ASSIGNMENT: The stretch from the line with "Absteigend (435, 1287)" through the line with "Betreff und Text der Beiträge (179, 1101)" in the records below: write it out exactly, and nothing else.

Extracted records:

★ ★ ★ ★

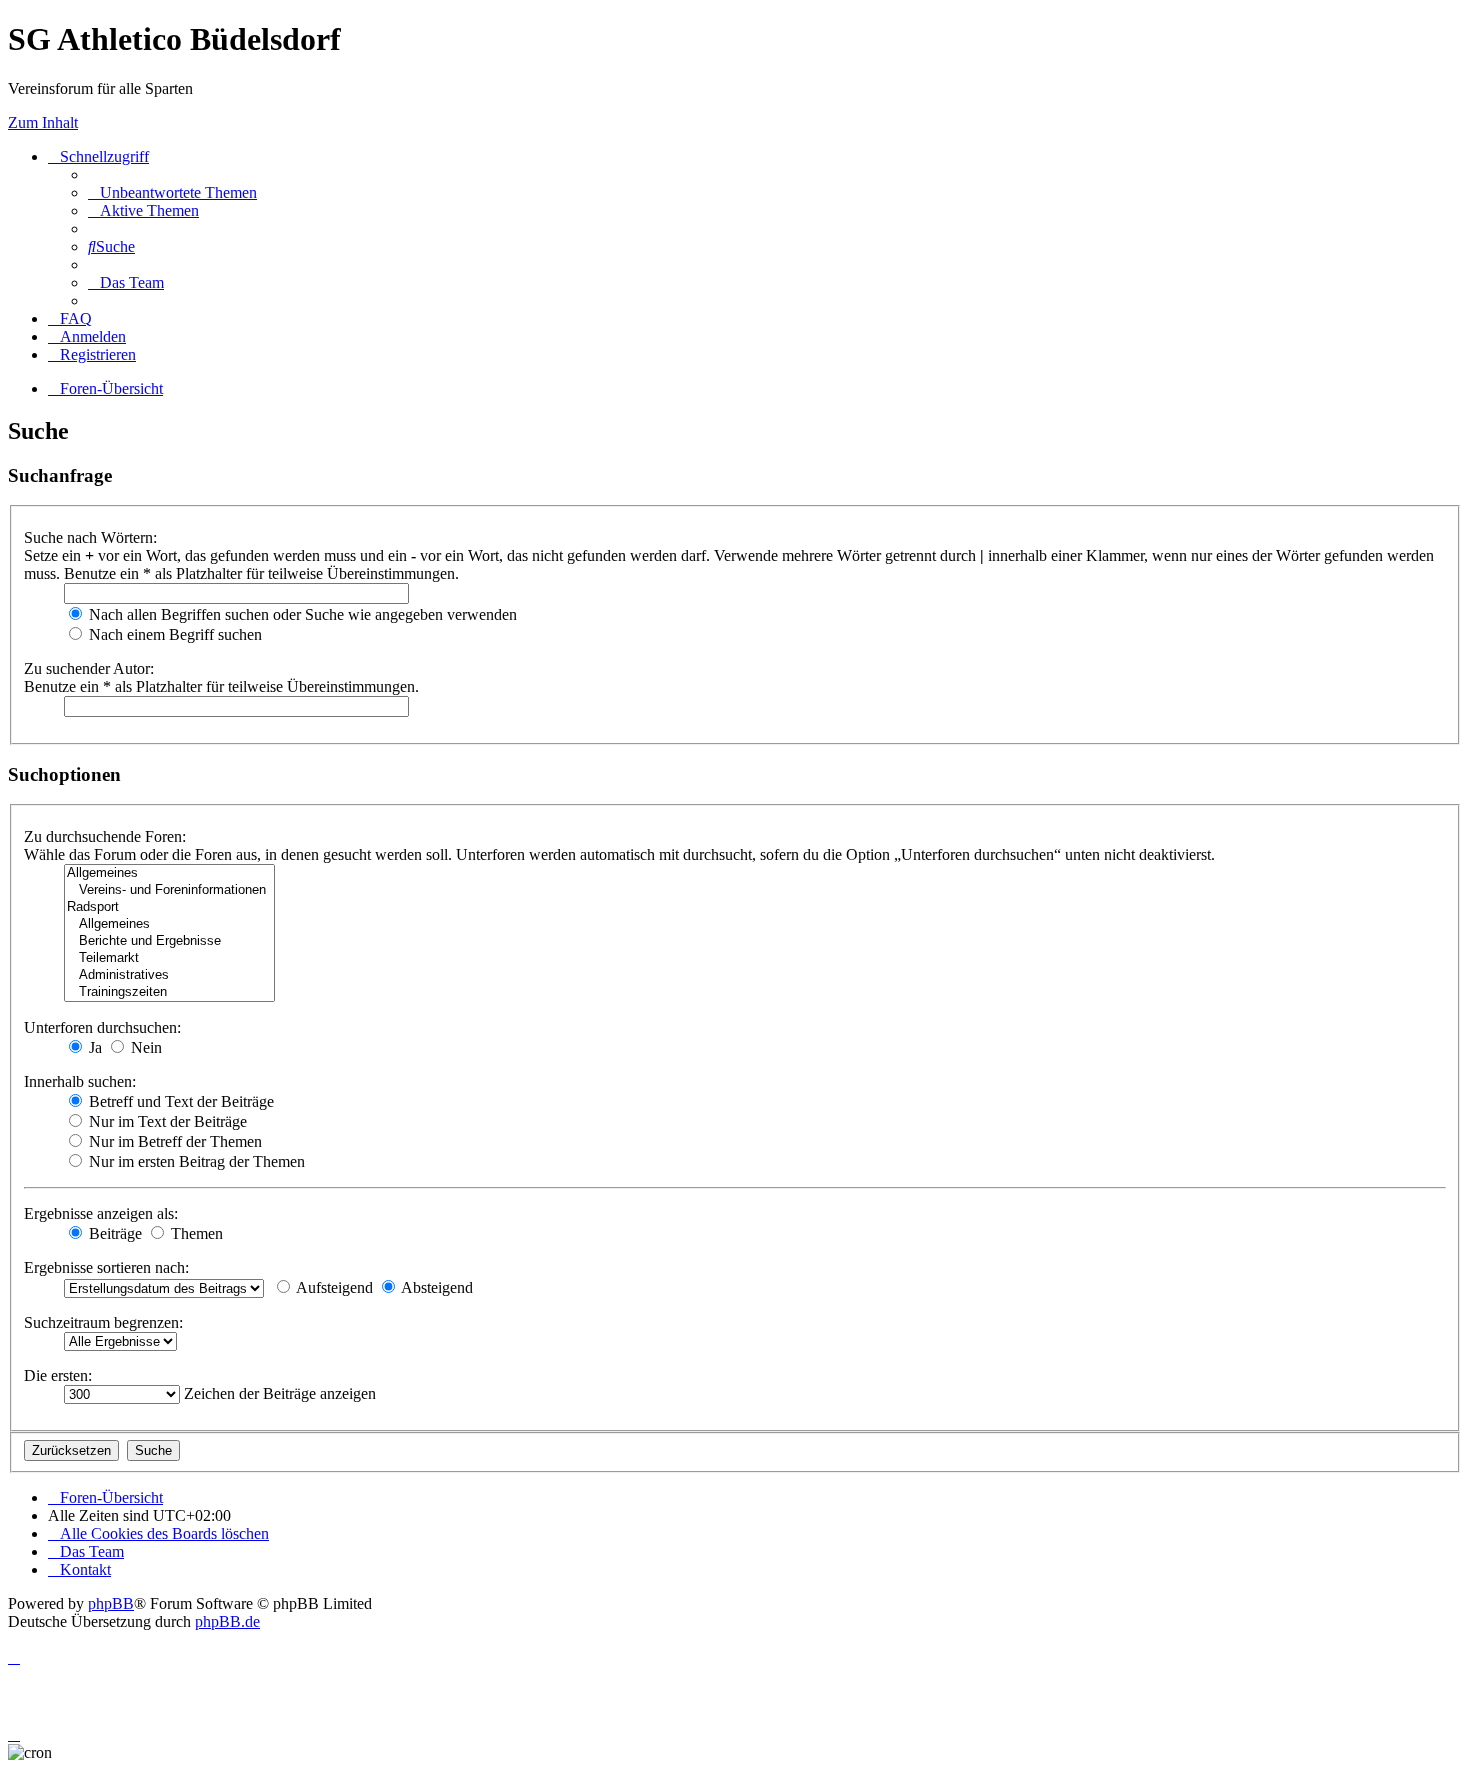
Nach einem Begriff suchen (173, 634)
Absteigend (435, 1287)
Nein (144, 1047)
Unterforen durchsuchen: (102, 1027)
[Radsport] (169, 907)
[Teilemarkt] (169, 958)
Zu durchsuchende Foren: (105, 836)
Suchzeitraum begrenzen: (103, 1322)
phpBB (111, 1603)
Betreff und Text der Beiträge (179, 1101)
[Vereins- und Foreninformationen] (169, 890)
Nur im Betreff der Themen (173, 1141)
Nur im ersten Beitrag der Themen (195, 1161)
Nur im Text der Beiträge (166, 1121)
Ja (93, 1047)
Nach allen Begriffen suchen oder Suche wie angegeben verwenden (301, 614)
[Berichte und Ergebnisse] (169, 941)
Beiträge (113, 1233)
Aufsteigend (333, 1287)
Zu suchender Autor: (89, 668)
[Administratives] (169, 975)
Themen (195, 1233)
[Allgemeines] (169, 873)
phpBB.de (227, 1621)
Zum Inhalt (43, 122)
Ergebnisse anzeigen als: (101, 1213)
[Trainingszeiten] (169, 992)
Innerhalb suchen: (80, 1081)
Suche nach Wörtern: (90, 537)
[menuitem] (172, 192)
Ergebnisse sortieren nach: (106, 1267)
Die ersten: (58, 1375)
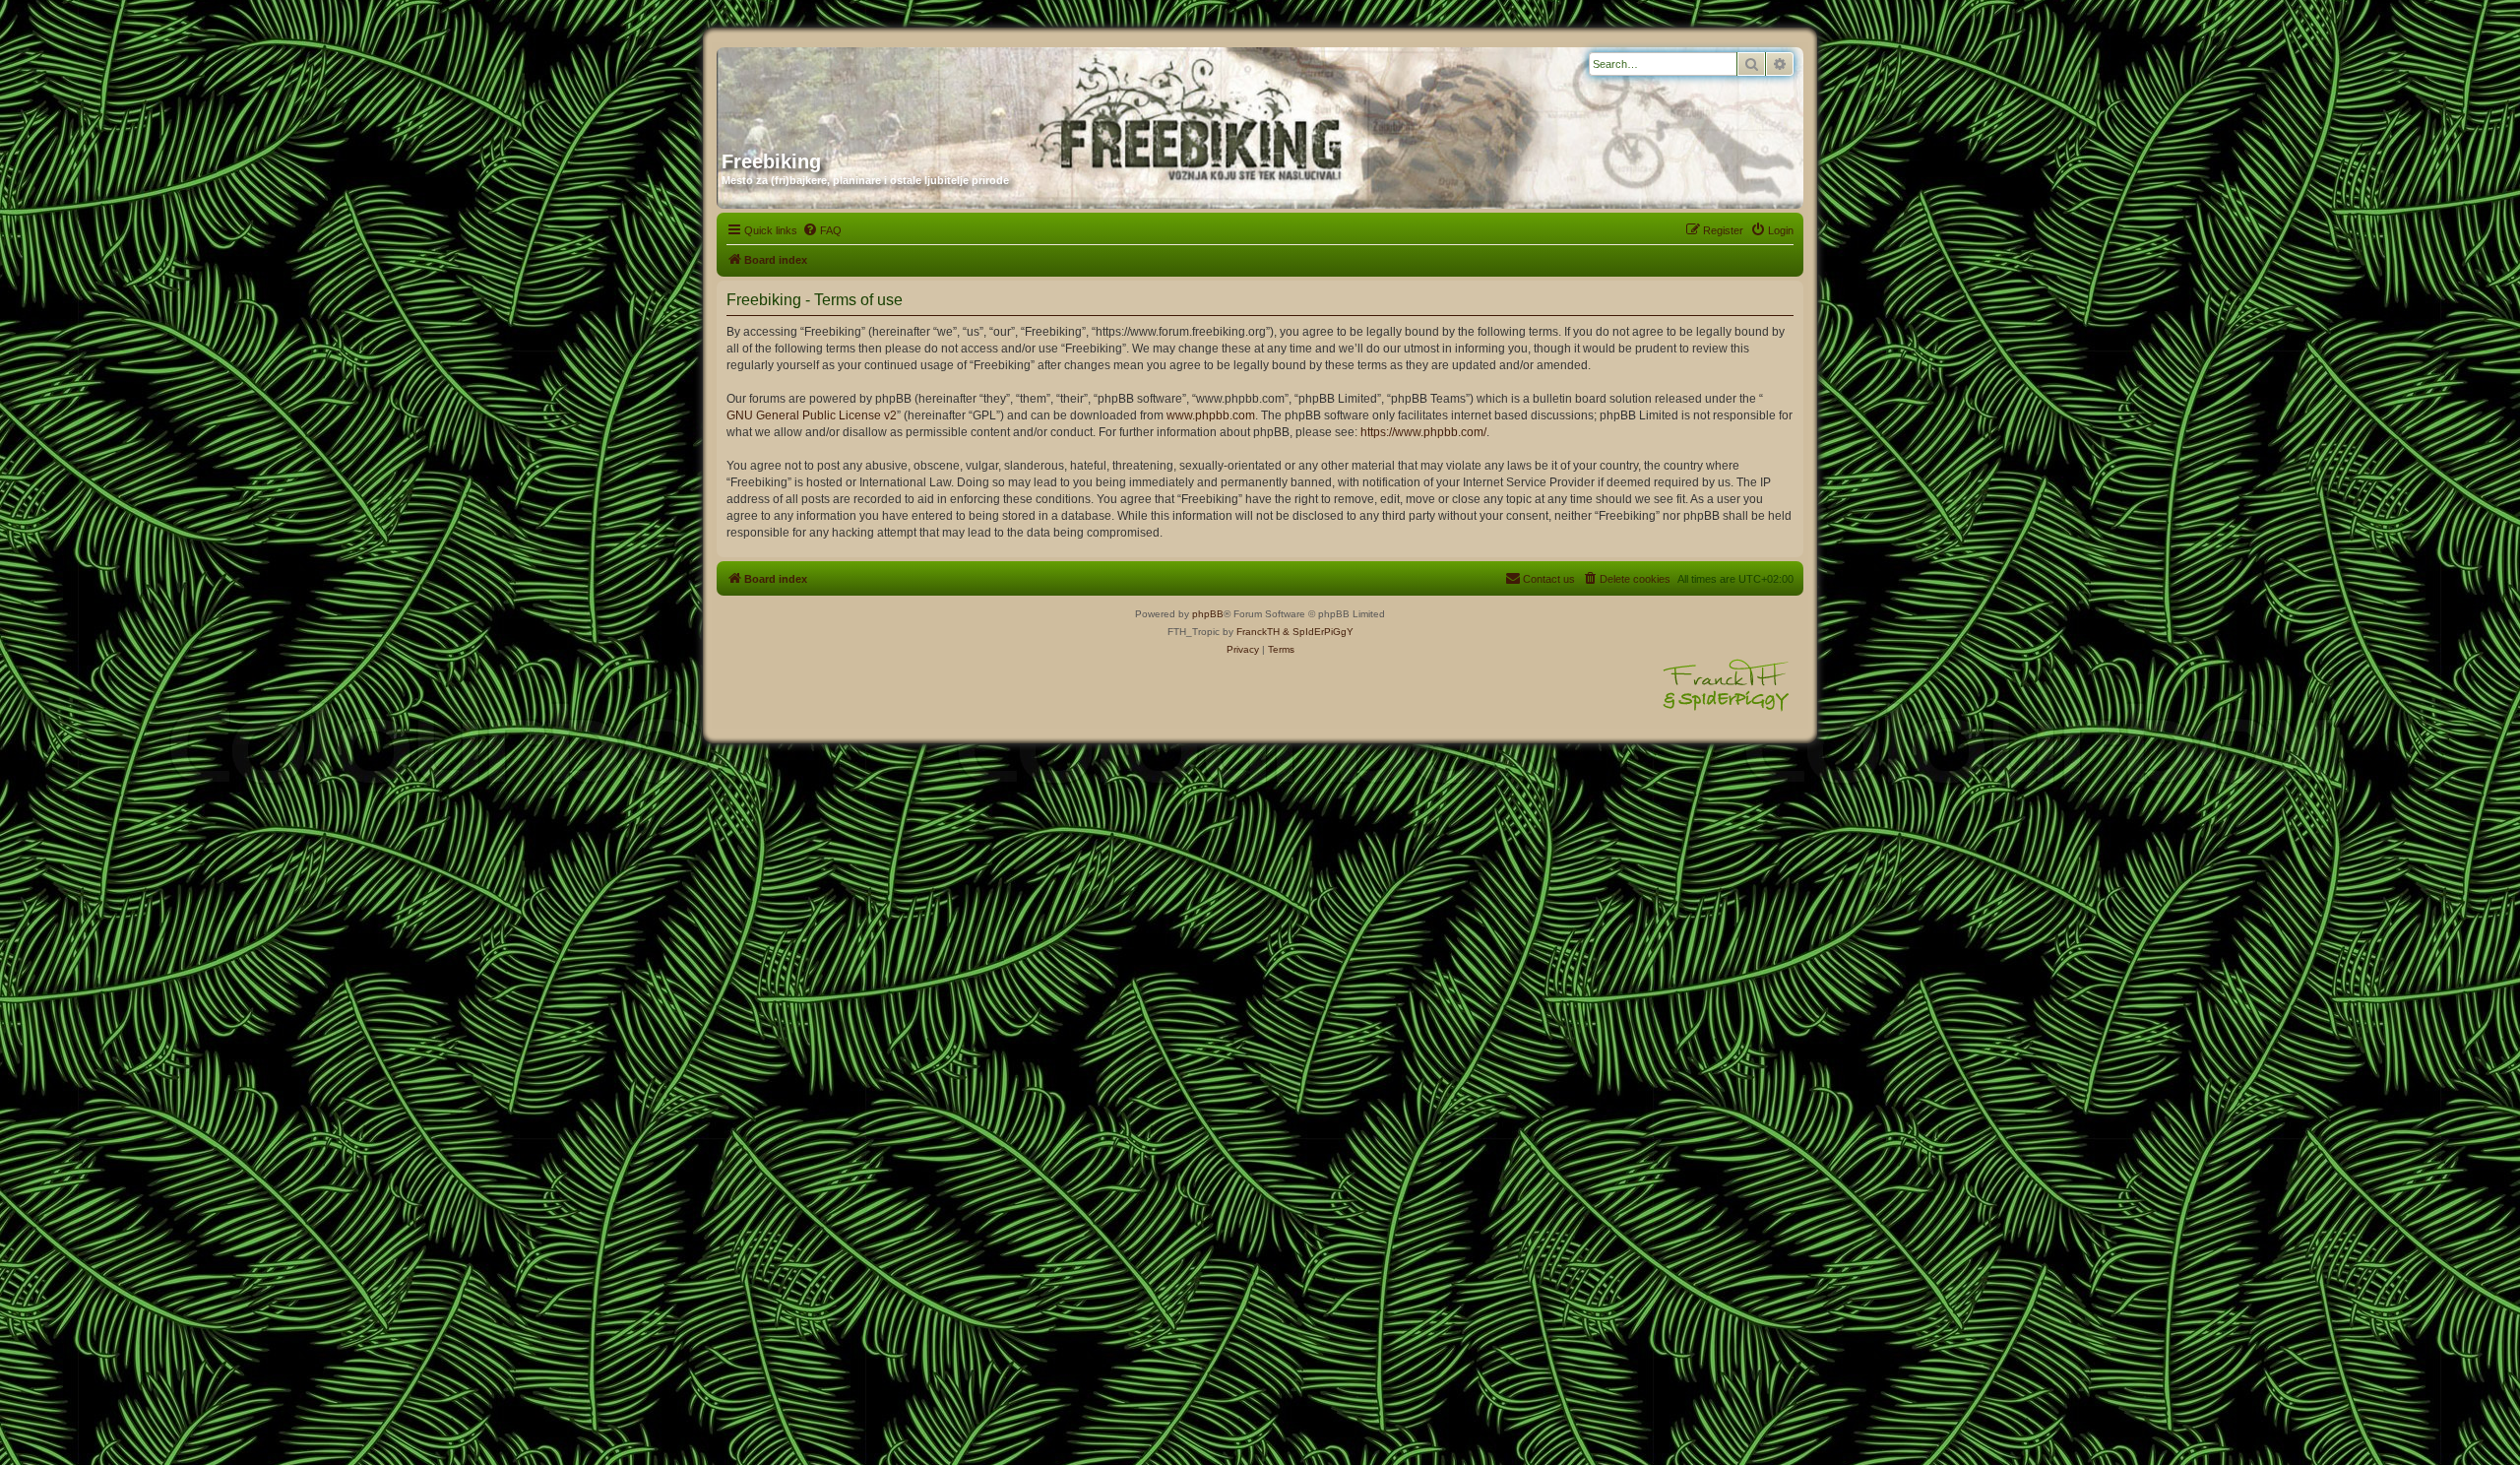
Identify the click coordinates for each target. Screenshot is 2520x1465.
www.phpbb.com (1210, 415)
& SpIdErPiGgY (1318, 631)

★ ★ ★ ★

TASK ANSWER:
Absteigend (435, 1287)
Nein (144, 1047)
Unterforen durchsuchen: (102, 1027)
[Radsport] (169, 907)
[Teilemarkt] (169, 958)
Zu durchsuchende Foren: (105, 836)
Suchzeitraum begrenzen: (103, 1322)
phpBB (111, 1603)
Betreff und Text der Beiträge (179, 1101)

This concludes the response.